Personally, I think these are a pair of clowns, of approximately the same cut as the "Stupid Eighteen" who got scooped a while back, after talking out loud about their cool adventures in a Tim's where they could be overheard .

I doubt these two had any real idea off how they would do this, or any appreciation of what an insignificant effect it would have in the bigger picture.

The real problem IMHO  is that these nitwits create a "cry wolf" situation. They debase the argument that we may have real, dangerous and capable bad people in our country, who will in time do something serious. 

They also fuel the fire of  the resident mouth-breathers who want to firebomb mosques or do other stupid things to otherwise peaceful Canadian Muslims, thereby tilling the soil for terrorists by stoking Muslim anger, isolation and resentment.


----------



## The Bread Guy (6 Jan 2015)

A quick update - no more pardon for YOU, buddy ....


> There is no evidence of any political interference in a decision to revoke the criminal pardon of a man accused of plotting to attack a passenger train, a Federal Court judge has ruled.
> 
> In upholding the pardon revocation, Judge Keith Boswell said the Parole Board of Canada had not been unfair to Raed Jaser, who has yet to stand trial in relation to the alleged terror plot.
> 
> ...


----------



## jollyjacktar (2 Feb 2015)

The trial for the VIA Rail wannabe bombers starts today as well.  They report that it is expected to take about 8 weeks from start to finish.  One defendant has two lawyers and has plead not guilty.  

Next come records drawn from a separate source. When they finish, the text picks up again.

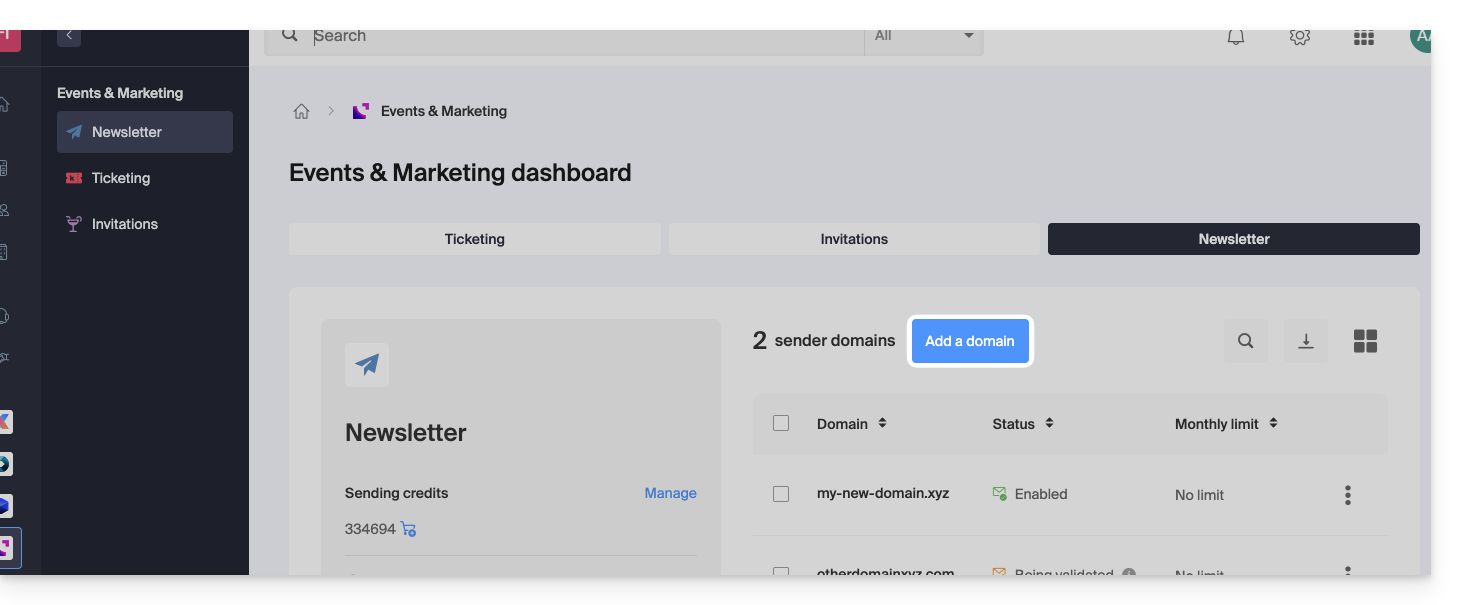
Task: Click the download export icon
Action: [1305, 341]
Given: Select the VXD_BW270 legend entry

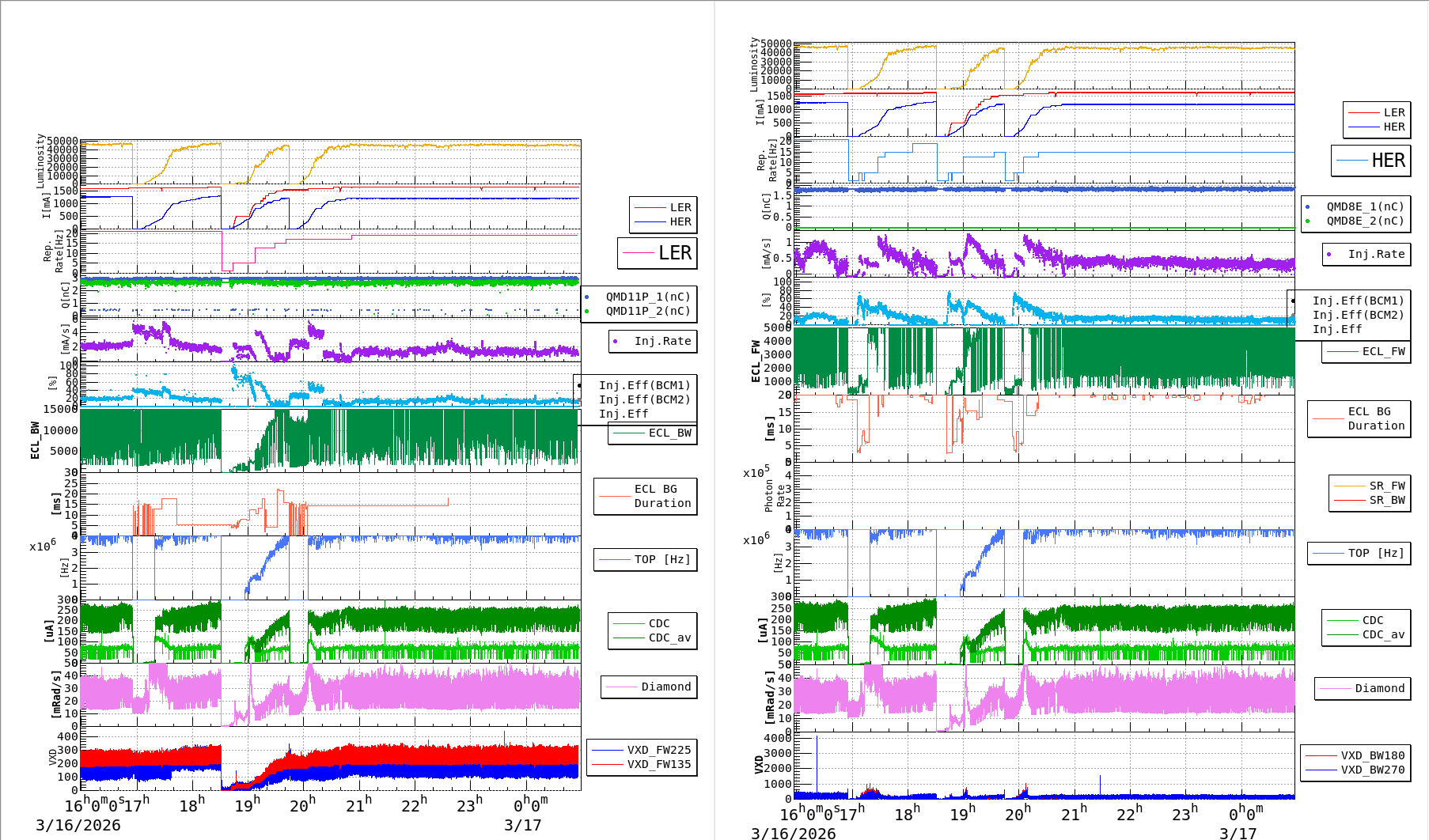Looking at the screenshot, I should pyautogui.click(x=1355, y=770).
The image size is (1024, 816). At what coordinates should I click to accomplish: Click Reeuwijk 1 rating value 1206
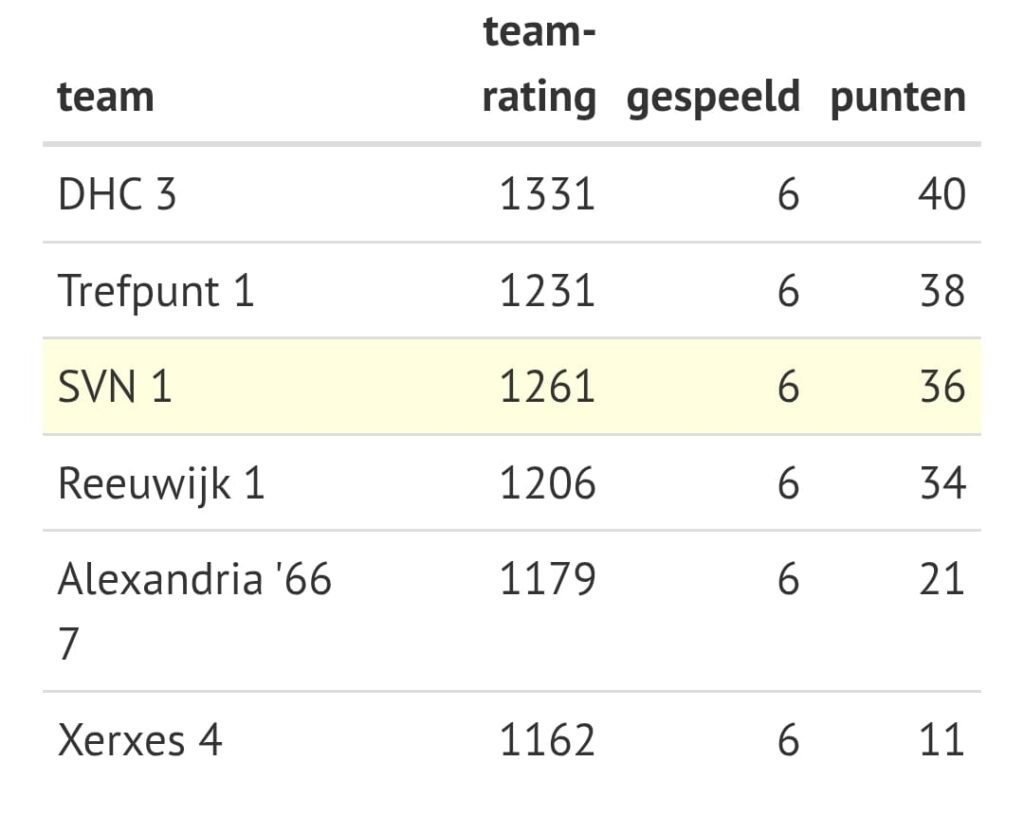547,484
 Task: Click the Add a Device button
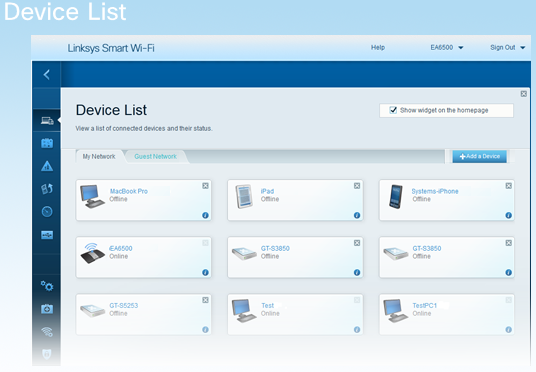click(480, 156)
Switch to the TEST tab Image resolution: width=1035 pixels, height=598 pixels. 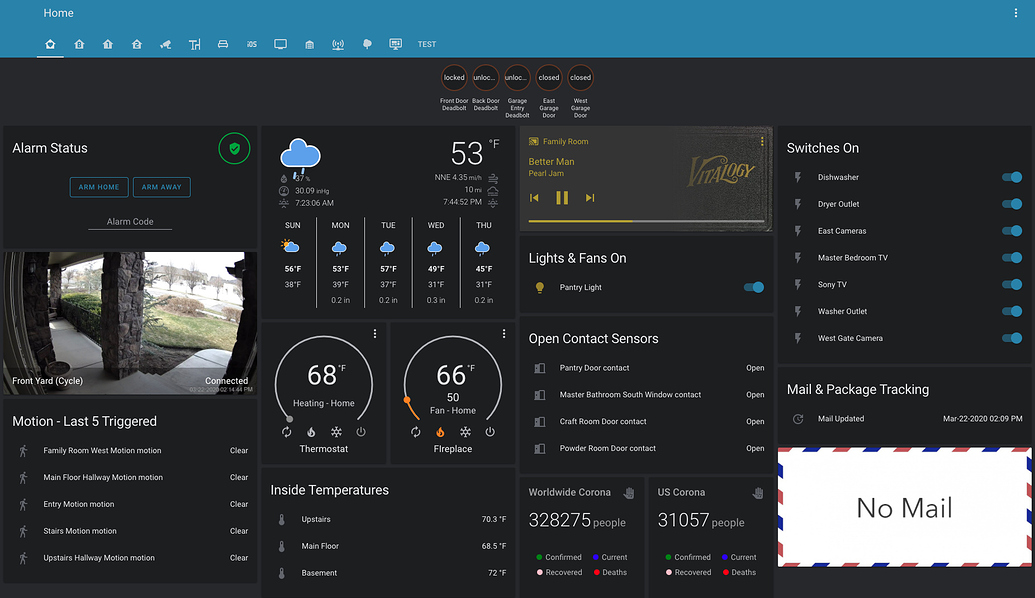tap(427, 44)
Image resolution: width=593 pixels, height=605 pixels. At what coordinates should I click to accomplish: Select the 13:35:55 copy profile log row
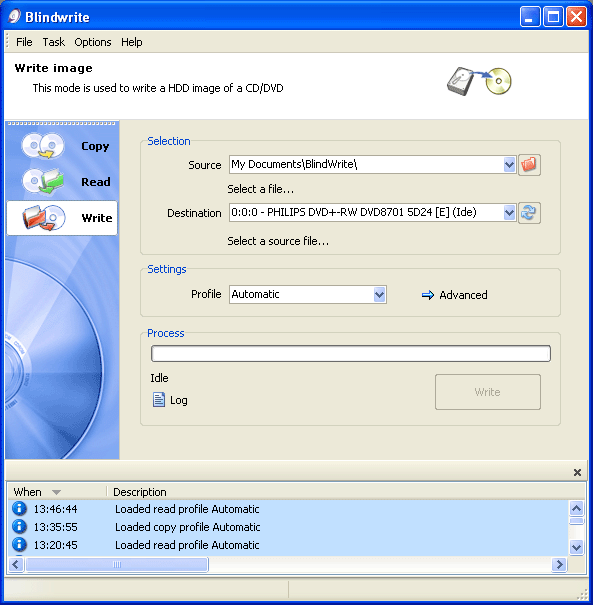coord(288,527)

The other refused to speak and will represent himself, which I find puzzling as he claimed he was above the laws of man and only needed to heed the laws of God.  Seems as if God decided not to send him a lawyer too.  He must be guilty...  >


----------



## The Bread Guy (2 Feb 2015)

A bit more ....


> Two men accused of planning a terrorist attack on a passenger train travelling between Canada and the U.S. were motivated by Islamic extremism and spent months plotting to murder as many people as they could, their trial heard on Monday.
> 
> Raed Jaser and Chiheb Esseghaier both face multiple charges in the alleged Via Rail plot. Not-guilty pleas have been entered for both of them.
> 
> ...


----------



## The Bread Guy (24 Sep 2015)

This, from CBC.ca ....


> Raed Jaser and Chiheb Esseghaier, the men convicted earlier this year on terrorism charges for plotting to derail a Via passenger train, were both sentenced to life in prison today in a Toronto courtroom.
> 
> In passing sentence, Superior Court of Justice Judge Michael Code said the unusual gravity of terrorism offences means he had to send a strong enough message to deter others considering carrying out similar crimes. He said there was little evidence presented that mitigates the presumptive sentence of life in prison.
> 
> ...


More via link


----------



## jollyjacktar (24 Sep 2015)

For these two, its a shame that life wouldn't really be a lifetime.  They always will be a threat to society as far as I'm concerned.


----------



## jollyjacktar (26 Jul 2017)

The latest on our terrorist who doesn't like trains...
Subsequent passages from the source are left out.